On June 10, Georgia filed this brief in Green Party of Georgia v Kemp, 1:12cv-1822, northern district. The issue is whether Georgia’s presidential ballot access procedures are too difficult. The state says that the 11th circuit upheld Florida’s 3% petition in 1983, but the state fails to explain that at the time, Florida had a 1% petition for minor party and independent presidential ballot access.
The state also says that the fact that the Libertarian Party has been on for president in Georgia ever since 1992 proves the law is not too difficult.
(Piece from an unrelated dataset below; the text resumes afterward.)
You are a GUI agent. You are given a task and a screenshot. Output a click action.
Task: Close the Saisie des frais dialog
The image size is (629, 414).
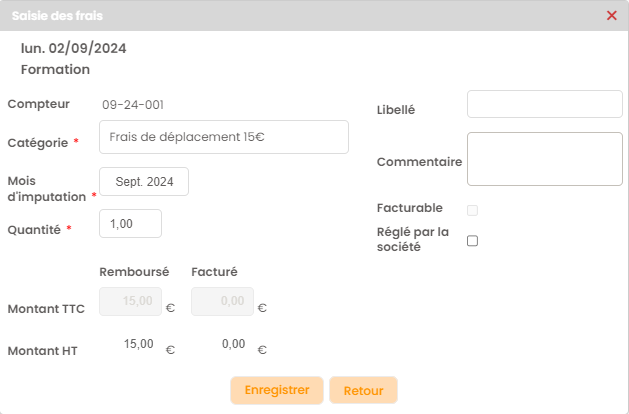[x=612, y=15]
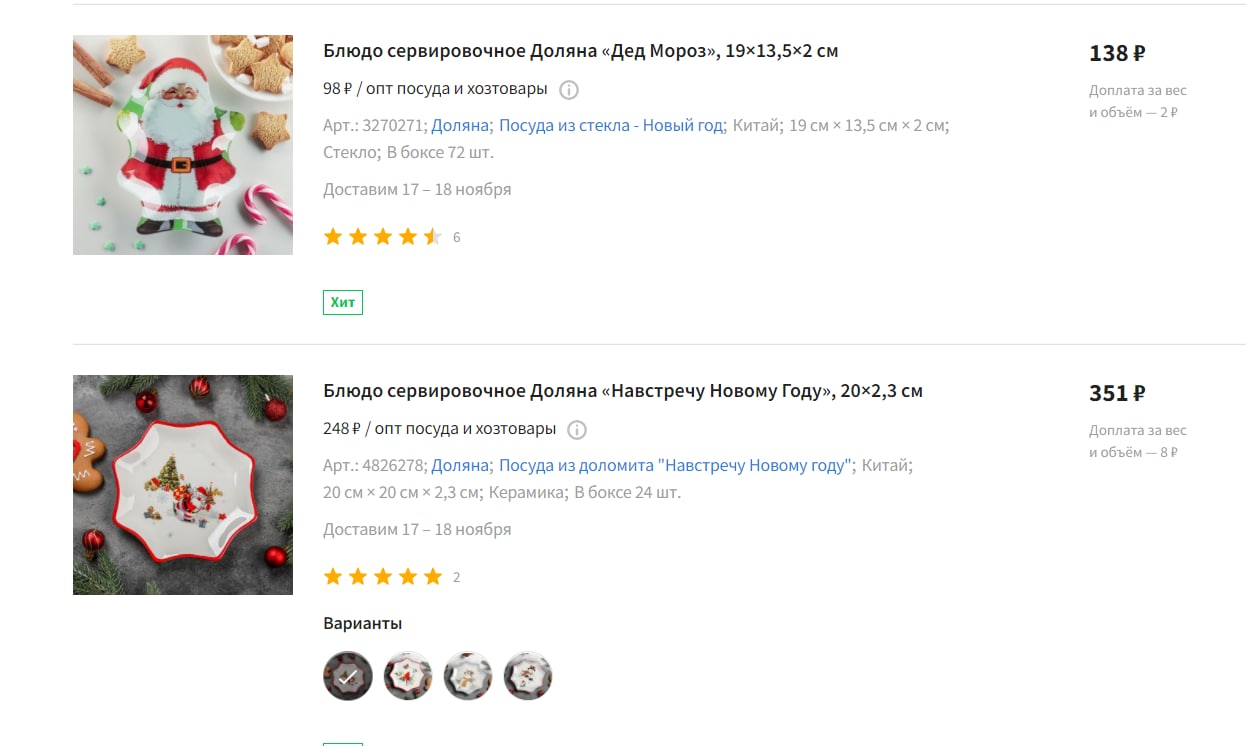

But the state doesn’t say that the Libertarian Party has been on the ballot for all statewide office, including president, automatically starting in 1988. To get this status, the Libertarians submitted 25,759 valid signatures in 1988, and they have never again been required to petition for statewide office. Meanwhile, the petition for statewide office, including president, is now over 50,000 signatures.
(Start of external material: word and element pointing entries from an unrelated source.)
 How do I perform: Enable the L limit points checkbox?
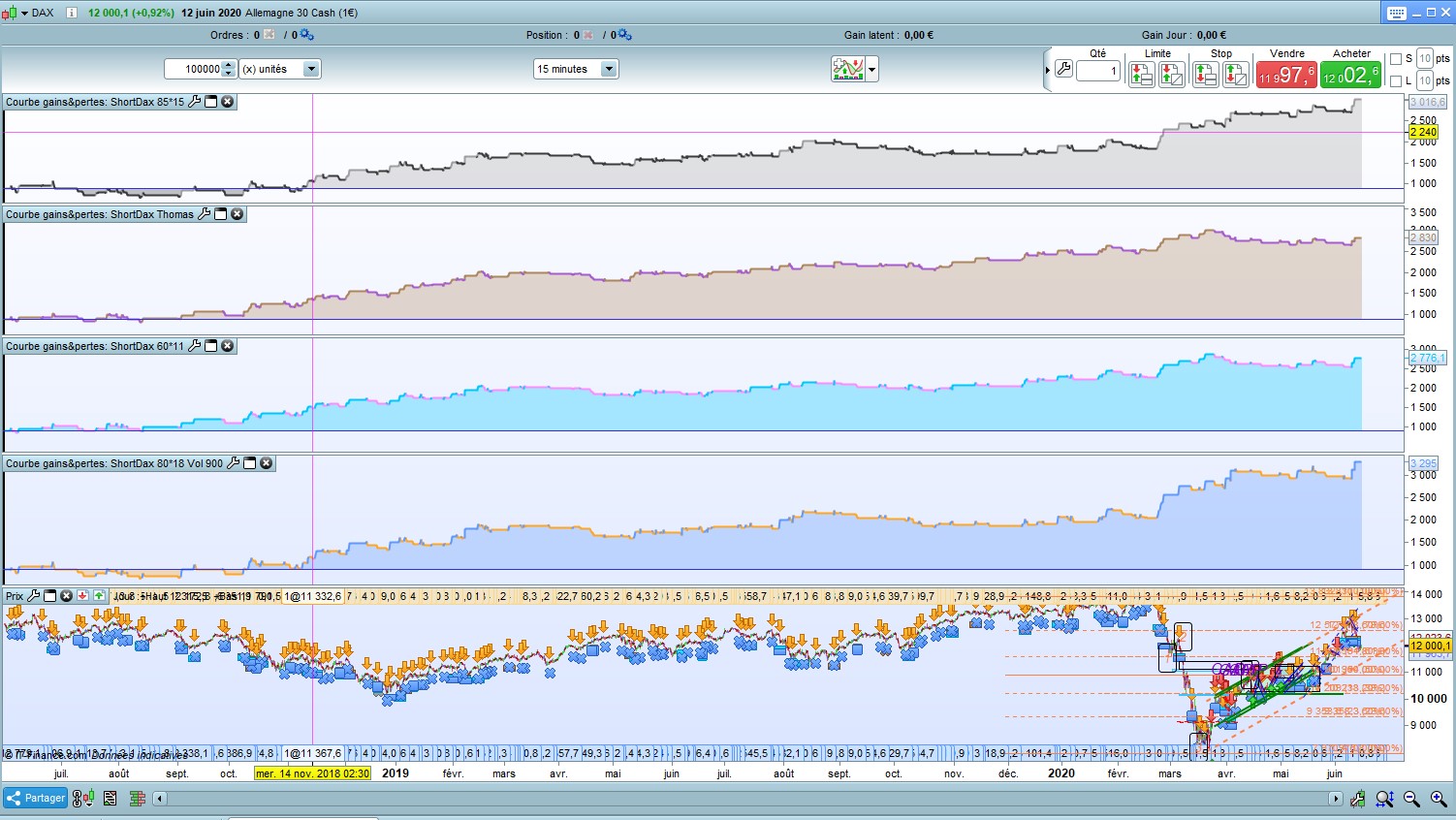coord(1396,81)

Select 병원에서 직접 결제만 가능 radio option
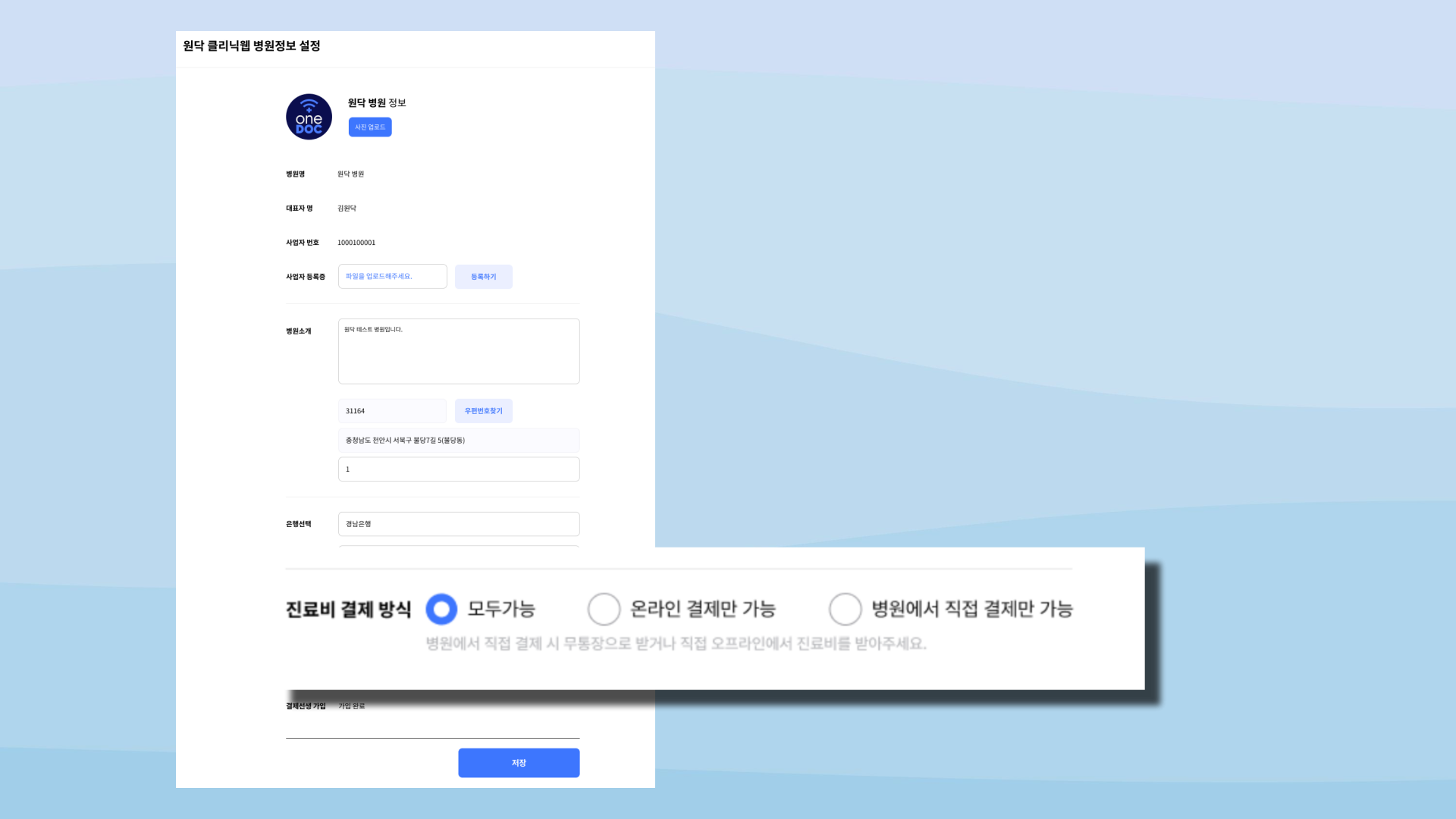[x=845, y=609]
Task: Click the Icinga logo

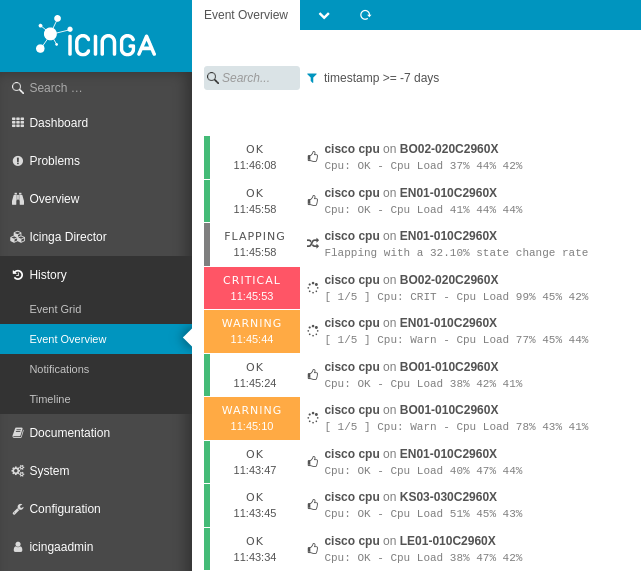Action: [96, 36]
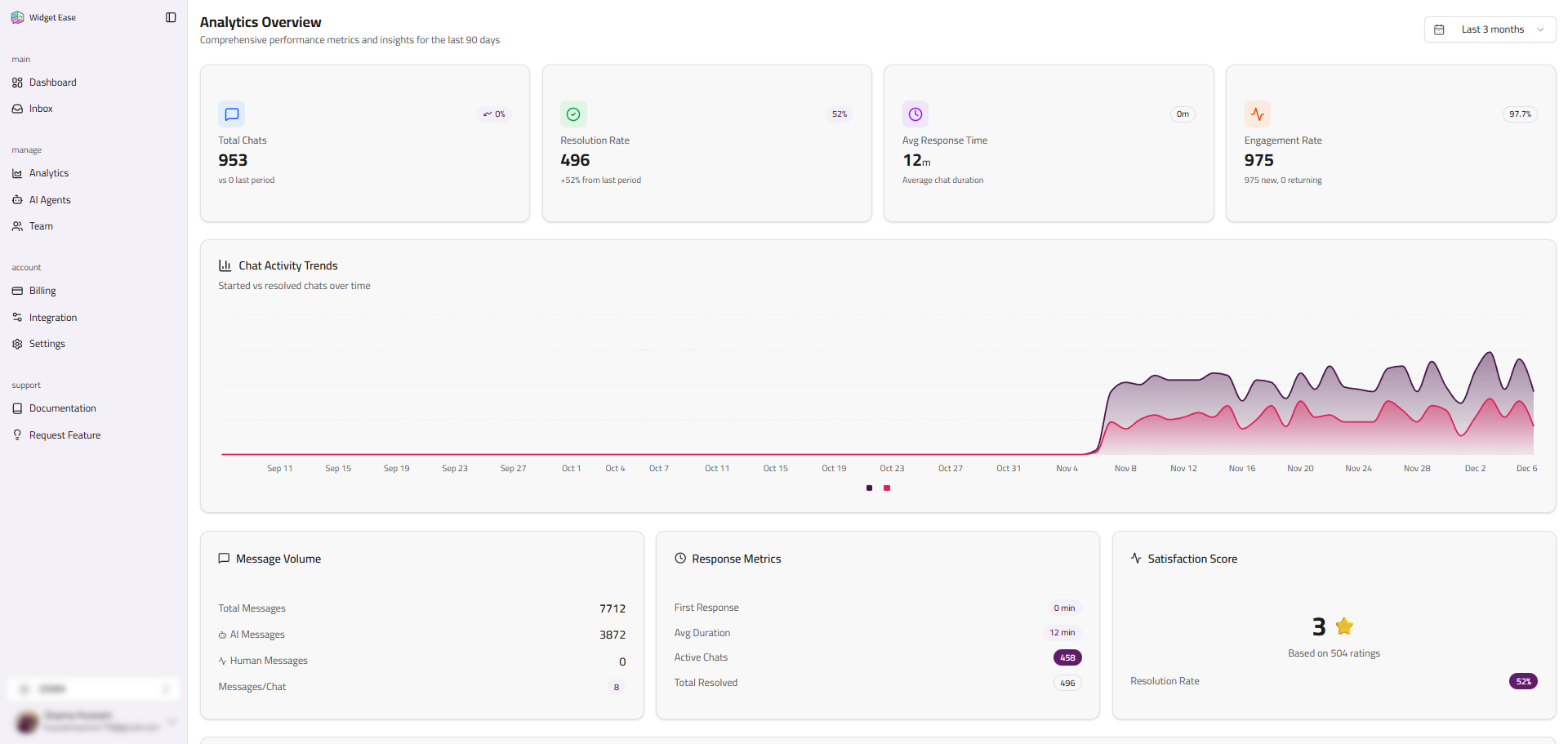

The state says the Eleventh Circuit has said that comparing the ballot access laws of each state is irrelevant. But the U.S. Supreme Court doesn’t agree, and did compare the laws of all 50 states in two of its past ballot access decisions, Williams v Rhodes, and Jenness v Fortson.
Even though the brief is 25 pages, nowhere does it explain why Georgia’s severe requirement is needed for any purpose. The procedure is so difficult, it has not been used in fourteen years.